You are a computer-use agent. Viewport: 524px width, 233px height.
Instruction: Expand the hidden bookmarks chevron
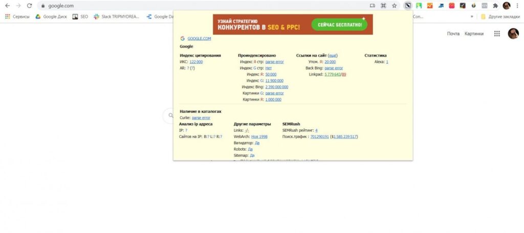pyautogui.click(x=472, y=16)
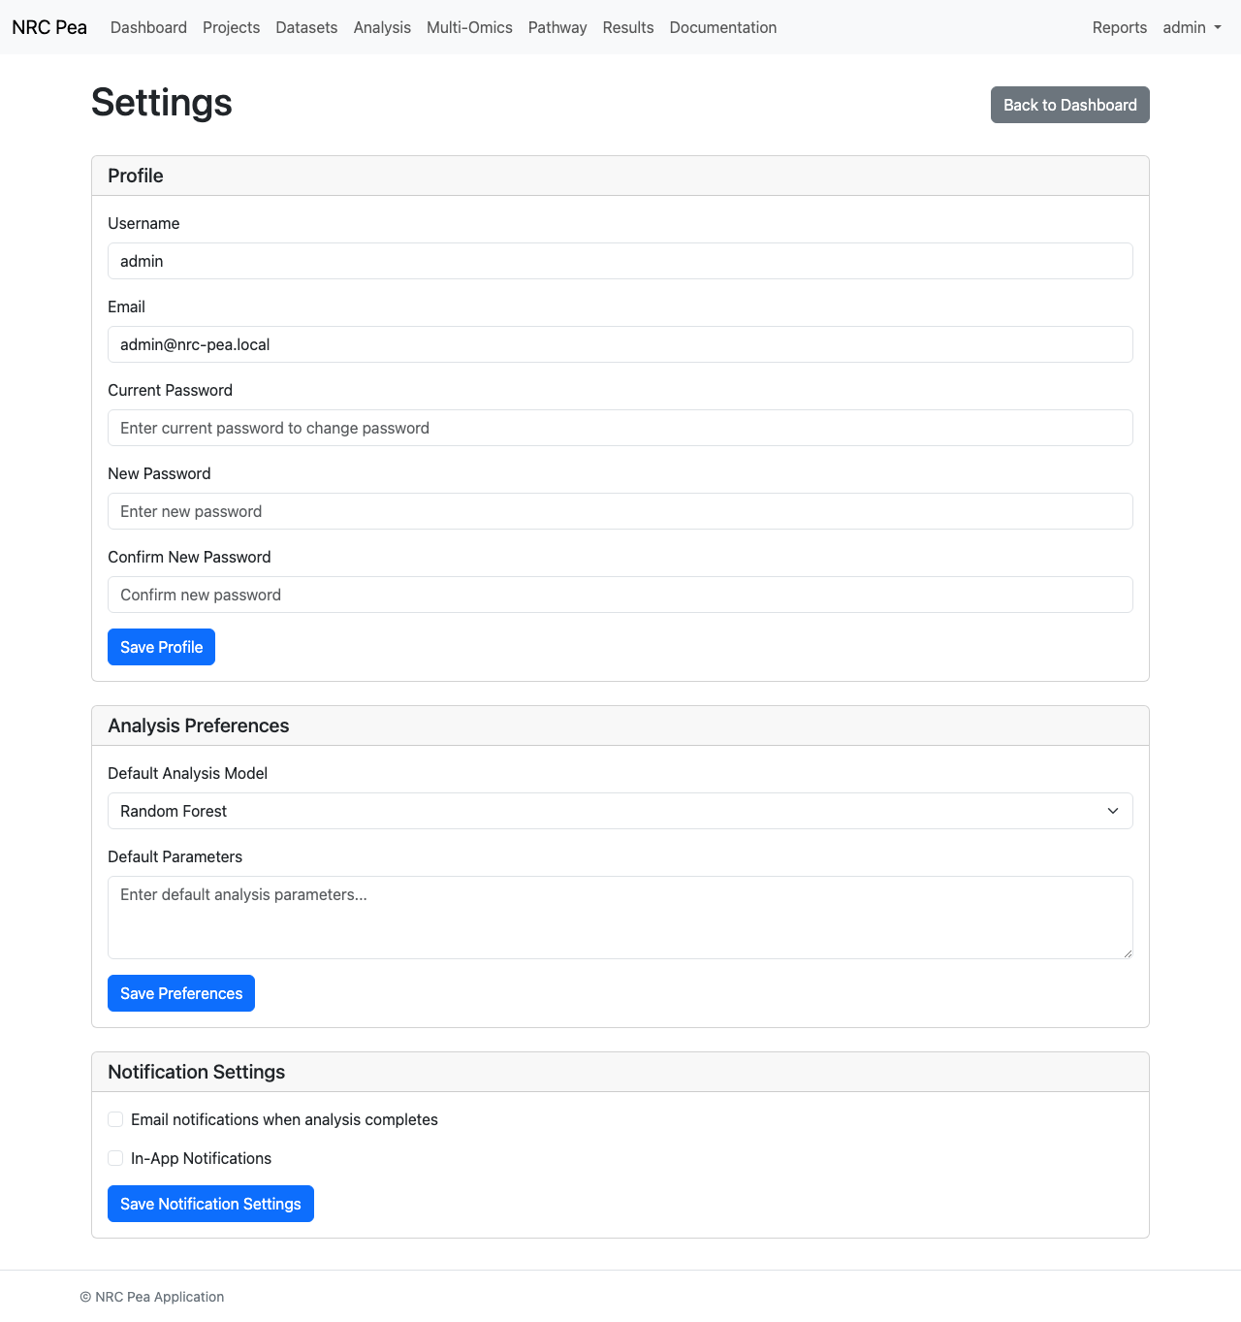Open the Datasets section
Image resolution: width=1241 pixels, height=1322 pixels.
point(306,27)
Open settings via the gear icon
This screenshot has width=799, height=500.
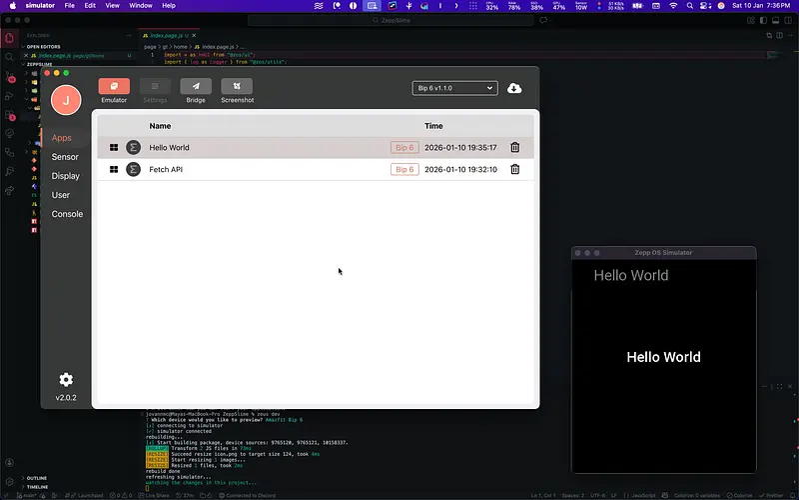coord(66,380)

* * *

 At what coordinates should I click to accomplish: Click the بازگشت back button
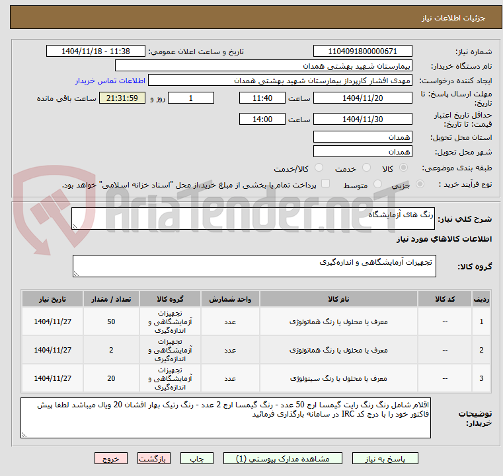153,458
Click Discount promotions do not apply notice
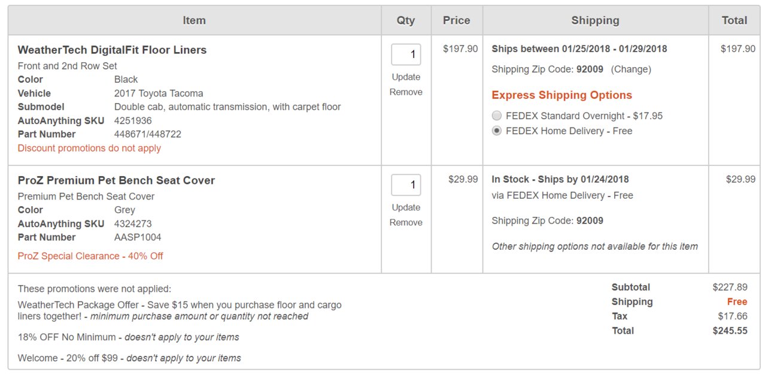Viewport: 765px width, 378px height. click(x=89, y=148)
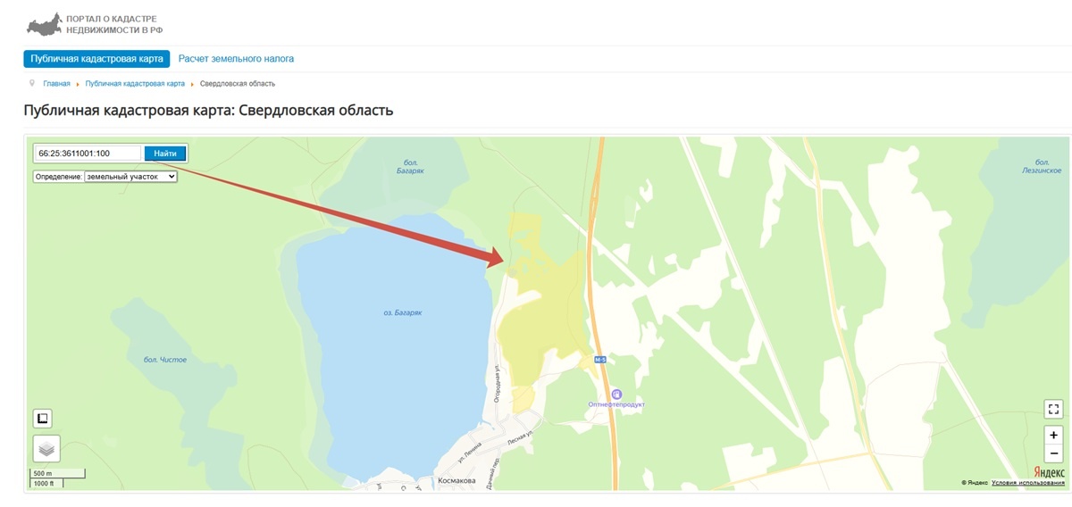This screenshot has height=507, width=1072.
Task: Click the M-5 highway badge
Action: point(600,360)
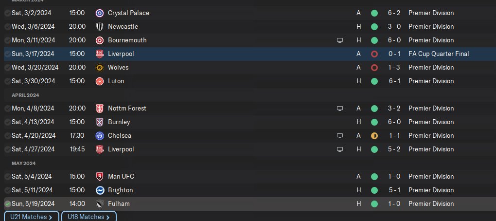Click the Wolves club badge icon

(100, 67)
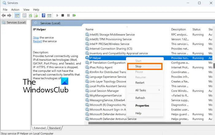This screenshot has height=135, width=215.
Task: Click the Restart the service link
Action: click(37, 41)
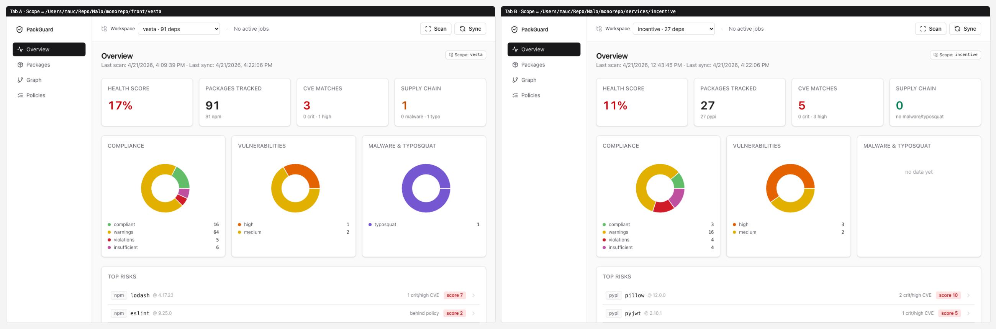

**EXERCISE BRIEF**
From the records above, give again only the part that opens with the line containing "You are a computer-use" and closes with the line containing "Open settings via the gear icon". Keep both ends but drop the pictures.

**RESPONSE TO THIS TASK**
You are a computer-use agent. Viewport: 524px width, 233px height.
Instruction: Expand the hidden bookmarks chevron
pyautogui.click(x=472, y=16)
Open the Datasets section
Image resolution: width=1241 pixels, height=1322 pixels.
point(306,27)
Open settings via the gear icon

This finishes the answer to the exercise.